Can you convert the listing below, from the line with "You are a computer-use agent. The" to the line with "click(602, 578)", into a Markdown table with the columns Row and Text, one numbered row per line and blank lines skipped? Leave the pictures out.

===== Available records

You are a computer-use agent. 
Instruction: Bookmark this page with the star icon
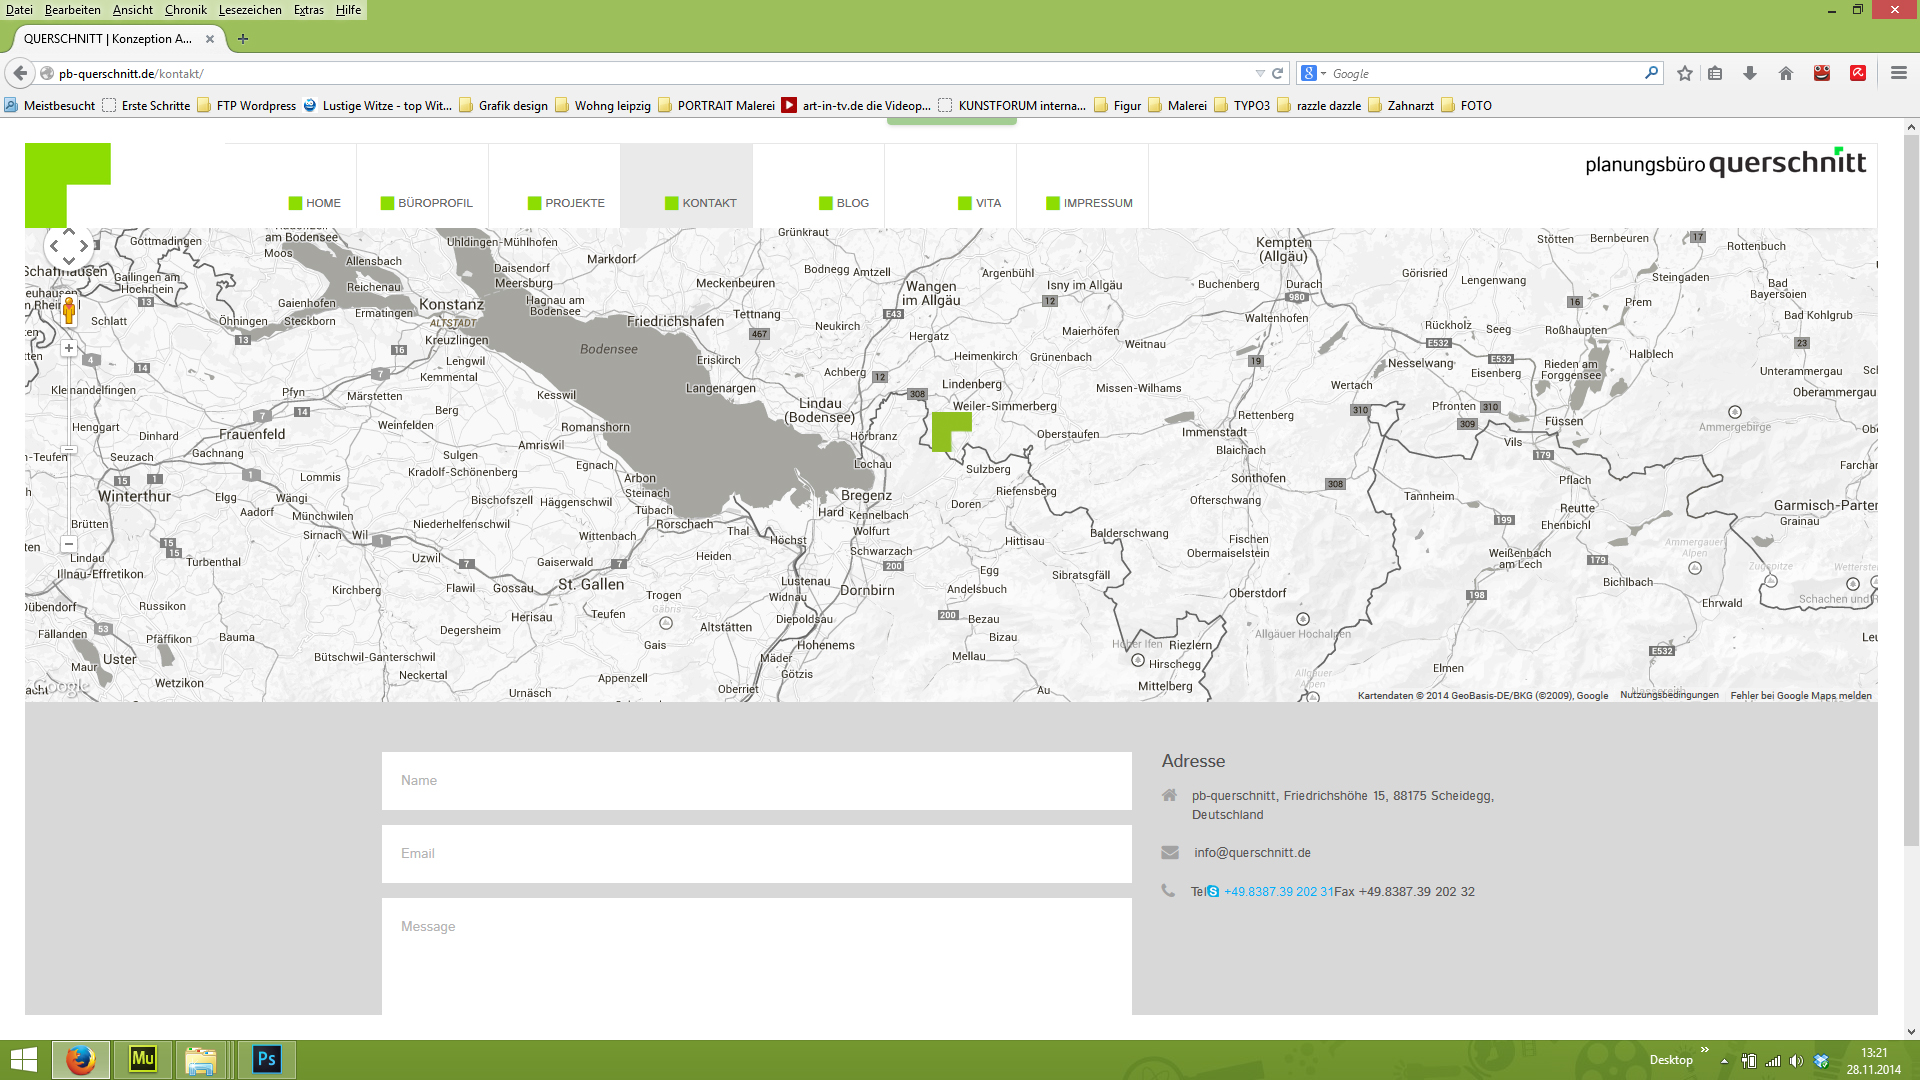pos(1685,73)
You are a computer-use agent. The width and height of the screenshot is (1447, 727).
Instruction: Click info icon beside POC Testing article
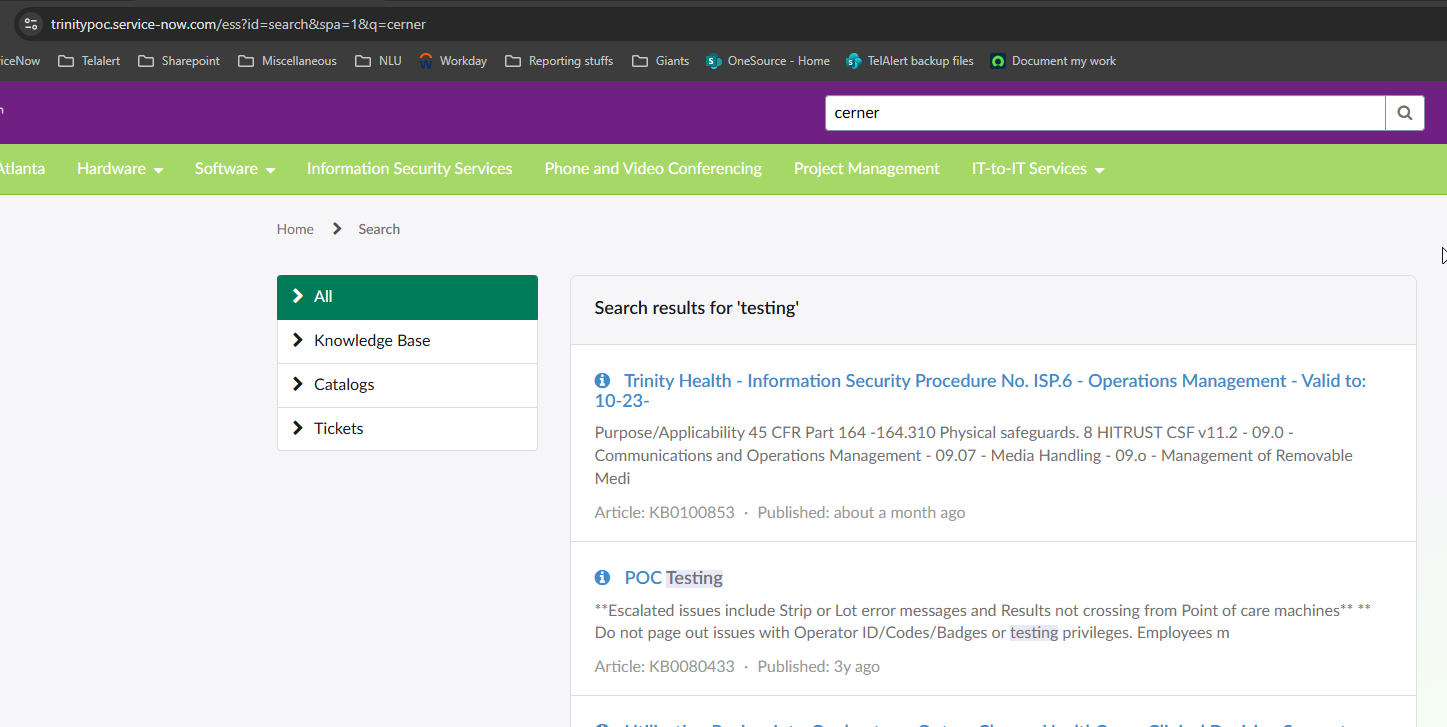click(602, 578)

==========
===== Available records

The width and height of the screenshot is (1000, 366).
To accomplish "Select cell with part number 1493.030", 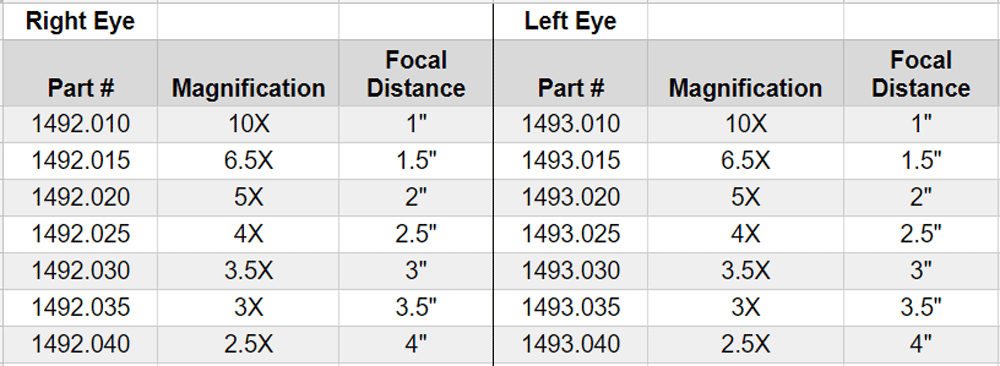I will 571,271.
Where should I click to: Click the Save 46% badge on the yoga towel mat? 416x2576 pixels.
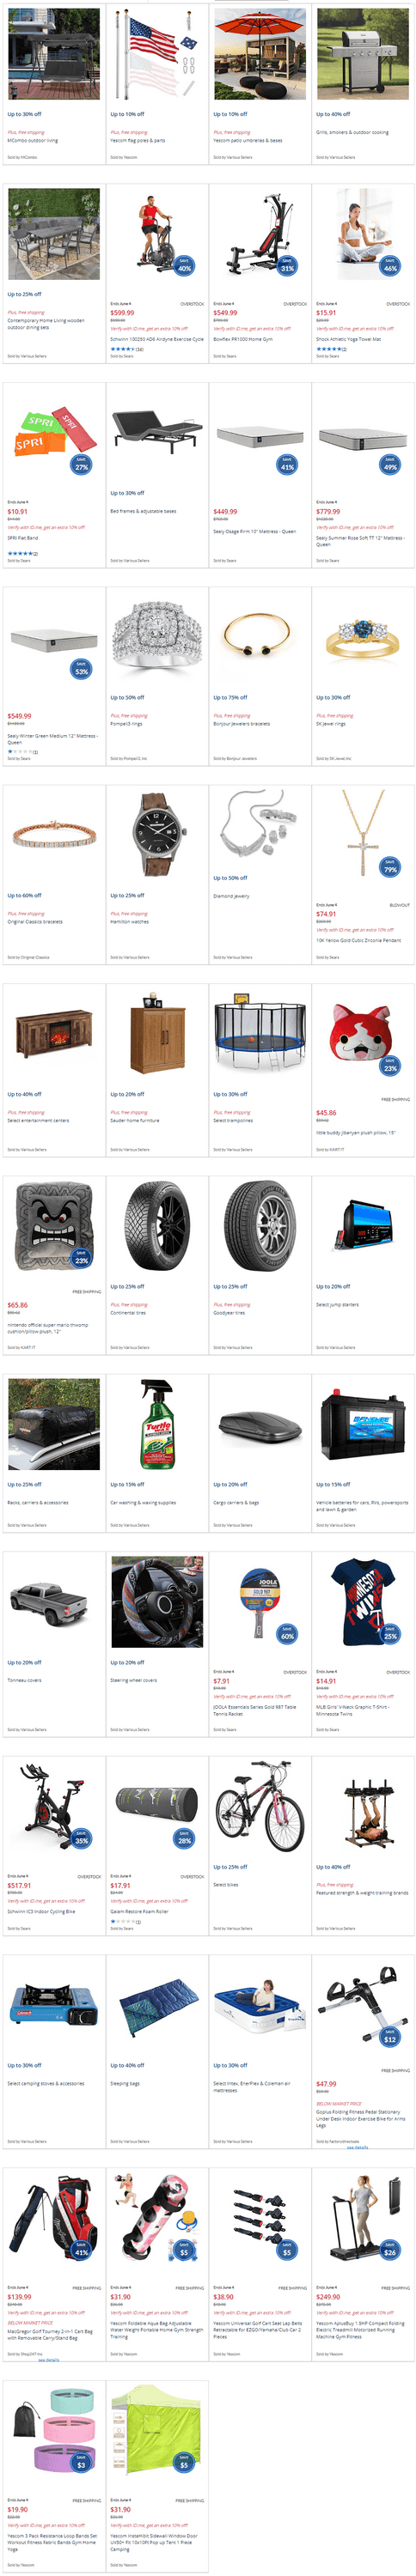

==========

> _Result for this task_
| Row | Text |
|---|---|
| 1 | You are a computer-use agent. The width and height of the screenshot is (1447, 727). |
| 2 | Instruction: Click info icon beside POC Testing article |
| 3 | click(602, 578) |